Enumerating an empty bus hangs the entire system

Fri Apr 7 16:21:02 EDT 2017

On Fri, Apr 07, 2017 at 05:15:32PM +0200, Mason wrote:
> On 15/03/2017 16:25, Mason wrote:
> 
> > My driver works reasonably well on revision 1 of the PCIe controller.
> > (For lax enough values of "reasonably well"...)
> > 
> > So I wanted to try it out on revision 2 of the controller.
> > 
> > Turns out the system hangs if I boot with no card inserted in the PCIe
> > slot. (This does not happen on revision 1.) If I log all config space
> > accesses, this is what I see:
> > 
> > ...
> > [    2.966402] tango_config_read: bus=0 devfn=0 where=128 size=2
> > [    2.972284] tango_config_read: bus=0 devfn=0 where=140 size=4
> > [    2.978167] tango_config_read: bus=0 devfn=0 where=146 size=2
> > [    2.984144] pci_bus 0000:01: busn_res: can not insert [bus 01-ff] under [bus 00-3f] (conflicts with (null) [bus 00-3f])
> > [    2.995105] tango_config_write: bus=0 devfn=0 where=24 size=4 val=0xff0100
> > [    3.002134] pci_bus 0000:01: scanning bus
> > [    3.006274] tango_config_read: bus=1 devfn=0 where=0 size=4
> > 
> > Basically, the PCI framework tries to read vendor and device IDs
> > of the non-existent device on bus 1, which hangs the system,
> > because the read never completes :-(
> > 
> > I had the same problem with the legacy driver for 3.4 but I was
> > hoping I would magically avoid it in a recent kernel.
> > 
> > The only work-around I see is: assuming the first access to a
> > bus will be to register 0, check the PHY for an active link
> > before sending an actual read request to register 0.
> > 
> > Is that reasonable?
> > 
> > Is it compliant for the PCIe controller to hang like that,
> > or should it handle some kind of time out?
> > 
> > Liviu suggested: "The PCIe controller probably generates (or propagates)
> > a bus abort that it should actually trap in HW. Check if there is a SW
> > configurable way to recover that."
> > 
> > But I unmasked all system/misc errors, and I don't see any
> > interrupts firing.
> 
> I now have a better understanding of the situation, which inevitably
> leads to more questions...
> 
> By reading a controller-specific debug register, I sampled the LTSSM
> (Link Training and Status State-Machine) value as fast as possible.
> 
> A) if there is no card inserted in the PCIe slot, the State-Machine
> oscillates between "Detect.Quiet" and "Detect.Active" SubStates of
> the "Detect" State.
> 
> B) if there is a card inserted in the PCIe slot, then after a few
> milliseconds, the State-Machine changes to "Polling.Active", then
> "Polling.Configuration", then "Configuration" (this step must be
> very short, because I don't see it consistently), then "L0".
> 
> 
> One issue I noted in a separate message is that, on rev1 of my HW,
> if the PCIe framework tries to read the card's device ID too soon,
> i.e. before link training is complete, then the read returns ~0,
> and the framework immediately gives up.
> 
> Looking at pci_bus_read_dev_vendor_id(), I see that there is a
> retry mechanism implemented, but it seems to be a quirk?

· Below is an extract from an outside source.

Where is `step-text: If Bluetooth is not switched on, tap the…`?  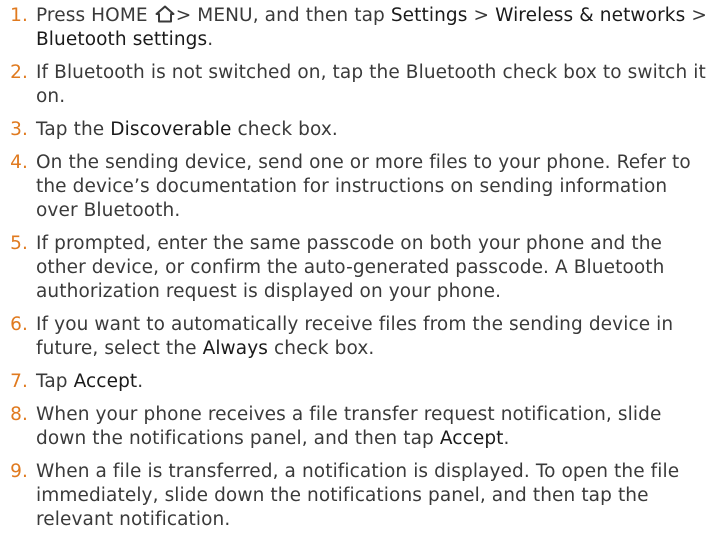
step-text: If Bluetooth is not switched on, tap the… is located at coordinates (371, 84).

Configuration Request Retry is not a quirk; it's a standard part of
PCIe (see PCIe r3.1, sec 7.8.13), and pci_enable_crs() enables it
whenever a Root Port claims to support it.

> Does the framework expect pci_bus_read_dev_vendor_id() to always
> succeed when there is indeed a device on that specific bus?

Yes.

> In that cas, my driver needs to take care of only starting enumeration
> once the link to the PCIe card is really "up" and functional?

Yes.  Most of the drivers in drivers/pci/host/ have a
*_wait_for_link() function that does this.  I would start by copying
that style.

> I was given the advice to move the link detection code to the
> probe function, and reset the host bridge (to save power) when
> no link is detected after some time. What do you think?

I would copy what the other drivers do.  After you have a stable,
working driver, you can worry about power.

Bjorn